Qualcosa viene detto circa l’ambito della politica e delle forme giuste di governo, in cui l’autorità viene da Dio ed è a servizio del bene comune; la fede ci offre la possibilità del perdono che porta a superare i conflitti. “Quando la fede viene meno, c’è il rischio che anche i fondamenti del vivere vengano meno”, scrive il Papa , e “se togliamo la fede in Dio dalle nostre città, si affievolirà la fiducia tra di noi, ci terremmo uniti soltanto per paura, e la stabilità sarebbe minacciata“. Per questo che non dobbiamo vergognarci di confessare pubblicamente Dio, in quanto “la fede illumina il vivere sociale; essa possiede una luce creativa per ogni momento nuovo della storia” (n.55).

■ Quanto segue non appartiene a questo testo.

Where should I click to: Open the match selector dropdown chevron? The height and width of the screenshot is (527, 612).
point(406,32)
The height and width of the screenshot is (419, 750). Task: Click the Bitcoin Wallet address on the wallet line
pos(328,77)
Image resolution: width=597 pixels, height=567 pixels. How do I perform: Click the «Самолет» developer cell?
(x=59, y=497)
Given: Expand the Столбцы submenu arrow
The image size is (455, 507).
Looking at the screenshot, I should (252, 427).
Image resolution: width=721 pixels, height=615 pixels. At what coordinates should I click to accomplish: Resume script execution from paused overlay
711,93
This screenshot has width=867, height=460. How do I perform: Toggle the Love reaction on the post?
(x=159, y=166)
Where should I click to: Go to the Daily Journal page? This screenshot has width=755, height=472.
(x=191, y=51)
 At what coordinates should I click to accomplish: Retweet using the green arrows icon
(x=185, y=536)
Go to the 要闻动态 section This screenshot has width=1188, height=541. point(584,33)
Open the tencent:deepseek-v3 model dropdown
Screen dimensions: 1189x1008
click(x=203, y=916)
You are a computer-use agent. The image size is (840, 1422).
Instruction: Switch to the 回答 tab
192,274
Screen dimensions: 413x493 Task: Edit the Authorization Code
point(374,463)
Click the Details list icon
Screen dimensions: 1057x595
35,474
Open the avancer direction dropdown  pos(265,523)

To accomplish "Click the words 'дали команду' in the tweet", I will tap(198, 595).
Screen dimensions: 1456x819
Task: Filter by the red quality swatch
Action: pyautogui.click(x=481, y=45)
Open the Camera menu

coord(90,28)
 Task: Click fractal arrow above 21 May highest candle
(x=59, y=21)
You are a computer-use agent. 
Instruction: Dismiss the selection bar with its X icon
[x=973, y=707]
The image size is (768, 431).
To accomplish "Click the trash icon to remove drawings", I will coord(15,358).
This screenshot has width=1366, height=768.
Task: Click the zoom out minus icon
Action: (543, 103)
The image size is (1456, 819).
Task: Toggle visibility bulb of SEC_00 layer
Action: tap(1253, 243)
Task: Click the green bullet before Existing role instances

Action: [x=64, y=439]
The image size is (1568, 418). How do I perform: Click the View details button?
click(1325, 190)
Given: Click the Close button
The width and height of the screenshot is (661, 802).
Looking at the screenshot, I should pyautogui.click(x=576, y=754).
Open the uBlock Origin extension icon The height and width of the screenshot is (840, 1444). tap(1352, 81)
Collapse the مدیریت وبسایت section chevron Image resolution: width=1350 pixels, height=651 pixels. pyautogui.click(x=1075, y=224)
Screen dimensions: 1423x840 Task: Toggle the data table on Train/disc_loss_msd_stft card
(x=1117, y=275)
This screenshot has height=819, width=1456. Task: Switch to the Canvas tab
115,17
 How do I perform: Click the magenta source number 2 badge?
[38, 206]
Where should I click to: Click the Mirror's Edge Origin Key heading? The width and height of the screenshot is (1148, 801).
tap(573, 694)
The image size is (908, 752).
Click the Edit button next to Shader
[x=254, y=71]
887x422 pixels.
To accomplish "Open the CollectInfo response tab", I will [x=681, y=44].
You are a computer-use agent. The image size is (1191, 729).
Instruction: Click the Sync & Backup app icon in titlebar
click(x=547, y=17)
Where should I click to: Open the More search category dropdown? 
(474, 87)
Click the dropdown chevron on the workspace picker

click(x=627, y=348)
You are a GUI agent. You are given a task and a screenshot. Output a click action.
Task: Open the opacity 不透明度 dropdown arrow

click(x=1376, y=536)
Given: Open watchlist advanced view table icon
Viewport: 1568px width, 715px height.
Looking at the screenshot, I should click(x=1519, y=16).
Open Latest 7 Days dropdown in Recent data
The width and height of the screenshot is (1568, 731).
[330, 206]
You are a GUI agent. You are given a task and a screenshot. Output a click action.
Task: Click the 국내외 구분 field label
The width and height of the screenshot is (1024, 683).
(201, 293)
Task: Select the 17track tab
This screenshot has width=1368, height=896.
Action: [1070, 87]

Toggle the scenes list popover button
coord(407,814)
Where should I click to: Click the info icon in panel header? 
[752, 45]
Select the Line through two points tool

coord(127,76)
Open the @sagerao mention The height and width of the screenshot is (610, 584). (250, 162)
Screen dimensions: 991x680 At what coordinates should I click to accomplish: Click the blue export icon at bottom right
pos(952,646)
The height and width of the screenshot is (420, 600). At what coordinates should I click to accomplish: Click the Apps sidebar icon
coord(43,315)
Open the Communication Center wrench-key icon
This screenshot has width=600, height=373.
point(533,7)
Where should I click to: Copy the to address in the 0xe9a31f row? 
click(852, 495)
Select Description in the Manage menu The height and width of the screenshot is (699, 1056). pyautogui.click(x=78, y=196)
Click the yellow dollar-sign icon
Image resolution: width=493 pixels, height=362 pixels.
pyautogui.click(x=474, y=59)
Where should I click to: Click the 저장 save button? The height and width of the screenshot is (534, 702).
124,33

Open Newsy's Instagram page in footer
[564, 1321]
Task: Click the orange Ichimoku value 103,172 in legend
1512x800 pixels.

Infine, un altro ambito illuminato dalla fede è quello della sofferenza e della morte, viste come “tappa di crescita della fede e dell’amore” (n.56). “All’uomo che soffre, Dio non dona un ragionamento che spieghi tutto, ma offre la sua risposta nella forma di una presenza che accompagna, che apre un varco di luce nelle tenebre” (n.57). In questo senso, la fede è congiunta alla speranza.
La trattazione si conclude con un accorato appello del Papa: “Non facciamoci rubare la speranza, non permettiamo che sia vanificata con soluzioni e proposte immediate che ci bloccano nel cammino” (n.57).
CONCLUSIONE (n. 58-60) “Beata colei che ha creduto” (Lc 1,45).
“Nella Madre di Gesù, infatti, la fede si è mostrata piena di frutto, e quando la nostra vita spirituale dà frutto, ci riempiamo di gioia, che è il segno più chiaro della grandezza della fede” (n.58). Il Papa conclude l’Enciclica invitando a guardare a Maria, “icona perfetta” della fede, e a pregare Maria affinché aiuti la fede dell’uomo, ci ricordi che chi crede non è mai solo e ci insegni a guardare con gli occhi di Gesù.